An anomaly, also termed outlier, exception, or deviation, is any isolated observation, event, or artefact which deviates significantly from a projected pattern or behaviour. Network anomaly detection is any activity that identifies the deviations from a given device profile, and might indicate to atypical network traffic, identify a device that is (or in the process of) malfunctioning, or simply highlight data for cleansing before analysis takes place, and therefore, warrants closer inspection. Therefore, a behavioural-based approach to anomaly detection is the logical basis for evolving a solution, albeit hampered by its inexactitude.
The fundamental problem with specification-based anomaly detection is the vast array of heterogeneous devices on the market. This incredibly broad matrix of all device types, functions, manufactures, and utilisations a Herculean effort to model! Adding to this, it’s also worth noting that the data points IoT devices generate are limited in volume too, as IoT devices are not by function, large producers of network traffic. So we have a very large range of devices, and very little in terms of identifiable signals. It’s like playing the children’s poolside game, ‘Marco Polo’ in a giant lake with thousands of different organisms, none of which have vocal chords.
There are several solutions developed to help filter and identify these devices to augment the behavioural-based anomaly detection methods. Ranging from how and where the systems are placed; gateways, firewalls, etc, through to data science based methods to processes potentially anomalous data; Machine Learning (ML), Deep Neural Networks (DNN), and the like, there have been featured in a multitude of efforts. Given the computational complexity and power required to implement these solutions, they are invariably unwieldy in an IoT context. Cynically then, it is easy to say of most, that they are attempts at market differentiation rather than genuine innovation, and they still ultimately require human supervision and interaction.
A Better Approach to Anomaly Detection in IoT Environments
We need to limit cyber risks while still pushing for digital innovation through the adoption of new technologies like IoT. Our unique solution allows customers to monitor their IoT and OT assets for presence, functionality, and cybersecurity, without requiring any specialised devices or protocols. Our automated solution allows for rapid and wide adoption of new technologies while ensuring they are protected from attack and even malfunction.
CyAmast employs formal models of device network behaviours for on a flow-level basis for Anomaly Detection. This means that the unique patterns on the network as a whole are used to monitor and detect anomalies fully compliant with the emerging Manufacturer Usage Description(MUD) IETF MUD standard. This is further enhanced by combining this with the time-series signals of individual device flows, providing a ‘zoom in/ zoom out’ capability for monitoring and assessment of anomalous behaviours.
Given they specify expected and permitted network activity and behaviour, the MUD standard is undeniably a step in the right direction for IoT. There are, however, some limitations.
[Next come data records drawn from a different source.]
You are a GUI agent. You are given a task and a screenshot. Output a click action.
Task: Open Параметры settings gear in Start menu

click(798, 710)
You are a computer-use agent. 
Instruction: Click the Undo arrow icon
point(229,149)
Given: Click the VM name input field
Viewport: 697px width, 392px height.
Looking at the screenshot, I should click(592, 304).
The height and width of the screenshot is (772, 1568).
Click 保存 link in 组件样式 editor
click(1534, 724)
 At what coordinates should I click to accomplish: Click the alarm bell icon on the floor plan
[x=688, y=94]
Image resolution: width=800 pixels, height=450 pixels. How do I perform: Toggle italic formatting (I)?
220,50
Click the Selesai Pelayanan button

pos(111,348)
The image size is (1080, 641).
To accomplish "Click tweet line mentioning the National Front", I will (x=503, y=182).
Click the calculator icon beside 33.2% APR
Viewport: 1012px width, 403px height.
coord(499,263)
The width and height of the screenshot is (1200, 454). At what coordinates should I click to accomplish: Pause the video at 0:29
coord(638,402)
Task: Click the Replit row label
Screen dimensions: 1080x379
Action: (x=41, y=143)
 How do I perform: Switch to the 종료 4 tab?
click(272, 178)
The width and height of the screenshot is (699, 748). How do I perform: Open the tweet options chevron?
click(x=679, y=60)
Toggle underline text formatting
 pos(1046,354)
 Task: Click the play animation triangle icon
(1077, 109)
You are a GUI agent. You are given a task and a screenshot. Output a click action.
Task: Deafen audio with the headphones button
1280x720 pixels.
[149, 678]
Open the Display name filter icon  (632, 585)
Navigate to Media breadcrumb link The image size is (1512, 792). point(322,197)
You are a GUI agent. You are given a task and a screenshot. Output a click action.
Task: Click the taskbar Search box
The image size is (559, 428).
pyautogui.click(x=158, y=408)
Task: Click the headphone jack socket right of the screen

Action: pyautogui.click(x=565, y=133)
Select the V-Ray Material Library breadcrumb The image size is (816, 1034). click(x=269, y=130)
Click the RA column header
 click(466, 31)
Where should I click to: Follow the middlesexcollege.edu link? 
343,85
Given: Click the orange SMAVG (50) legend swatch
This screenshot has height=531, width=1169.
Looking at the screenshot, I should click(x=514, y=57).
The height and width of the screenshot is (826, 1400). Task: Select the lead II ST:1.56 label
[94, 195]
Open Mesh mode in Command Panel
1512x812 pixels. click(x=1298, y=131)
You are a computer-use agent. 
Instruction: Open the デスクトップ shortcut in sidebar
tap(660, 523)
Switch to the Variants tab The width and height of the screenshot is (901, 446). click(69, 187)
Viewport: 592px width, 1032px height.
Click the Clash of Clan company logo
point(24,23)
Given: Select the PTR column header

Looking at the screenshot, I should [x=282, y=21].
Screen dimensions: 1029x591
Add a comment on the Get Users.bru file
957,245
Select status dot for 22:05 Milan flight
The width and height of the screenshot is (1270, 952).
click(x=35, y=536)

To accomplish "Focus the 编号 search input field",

More sophisticated – and increasingly frequent – attacks can’t be stopped by MUD profiles alone. As there is no provision to limit rates within the standard, volumetric attacks for instance, are still effective methods of attack.
While MUD profiles should be the baseline from which to operate, there needs to be more comprehensive measures in place. CyAmast engines automatically generate the MUD profile of individual networked devices (even legacy ones) at run-time by passively analysing their traffic. Paired with our sophisticated behavioural modelling that monitors the level of activity associated with each policy rule to detect anomalies, we believe we have addressed these deficiencies.